▸ **Stored items**:
= Beginning of Section =
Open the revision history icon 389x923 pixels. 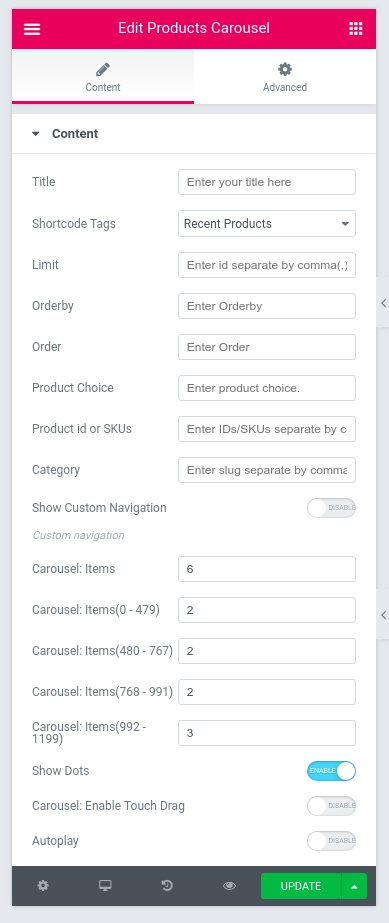[167, 885]
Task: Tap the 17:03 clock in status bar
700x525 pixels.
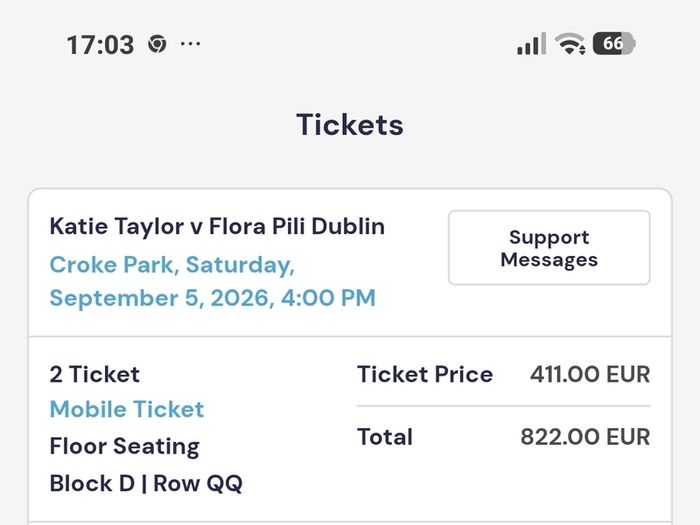Action: [100, 45]
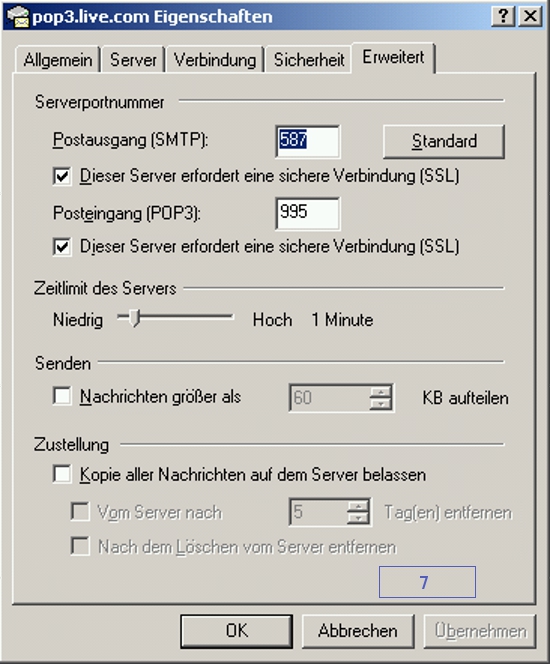Screen dimensions: 550x664
Task: Go to the Verbindung tab
Action: coord(215,60)
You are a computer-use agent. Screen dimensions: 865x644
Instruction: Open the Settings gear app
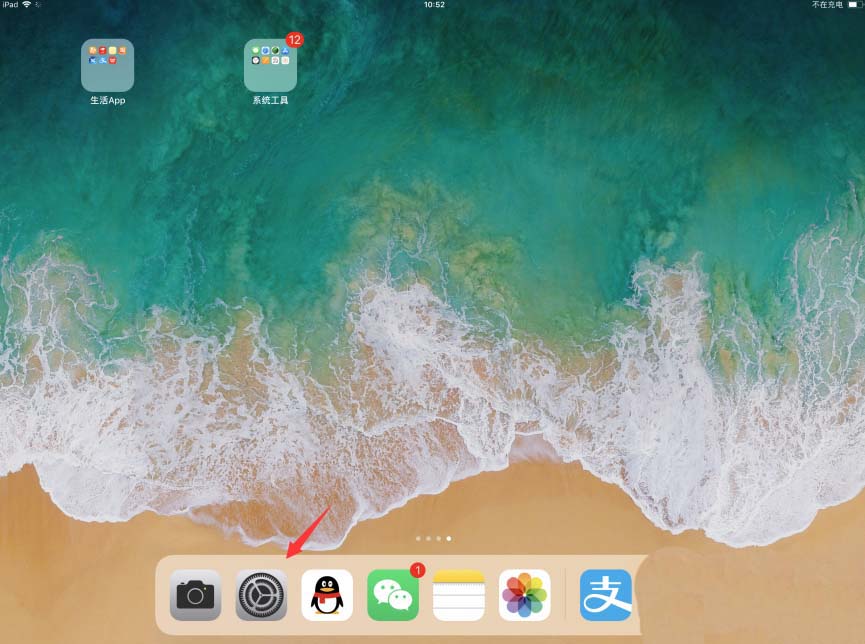[x=261, y=595]
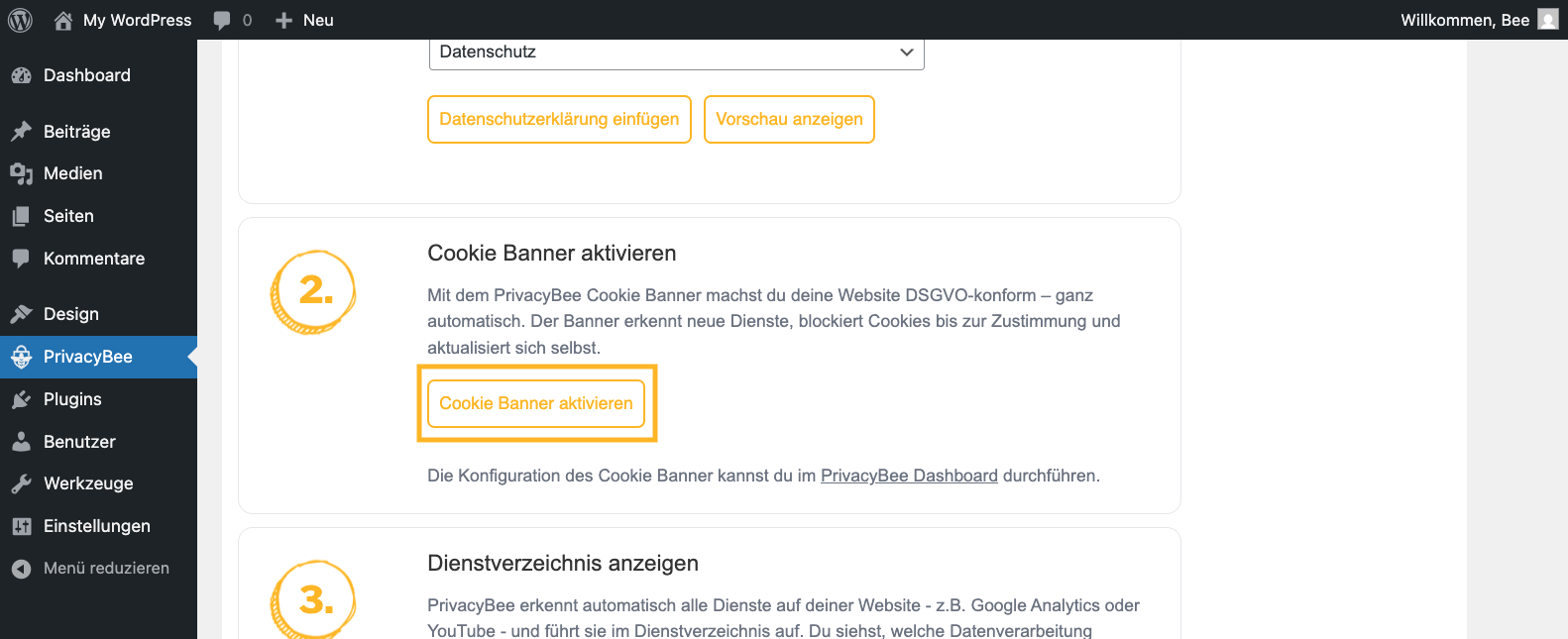Click Datenschutzerklärung einfügen button
This screenshot has width=1568, height=639.
click(559, 119)
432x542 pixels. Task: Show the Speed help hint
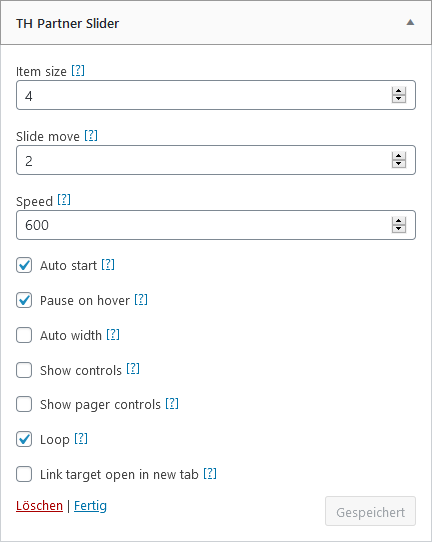click(x=64, y=200)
= End of Section =
▸ **Required action**: Word for word, copy the lines from the one with "You are a computer-use" through the end of the entries above, and do not include any picture.

▸ **Solution for this problem**:
You are a computer-use agent. Screen dimensions: 865x644
Instruction: Open the Settings gear app
[x=261, y=595]
Click Datenschutzerklärung einfügen button
This screenshot has width=1568, height=639.
click(559, 119)
432x542 pixels. Task: Show the Speed help hint
click(x=64, y=200)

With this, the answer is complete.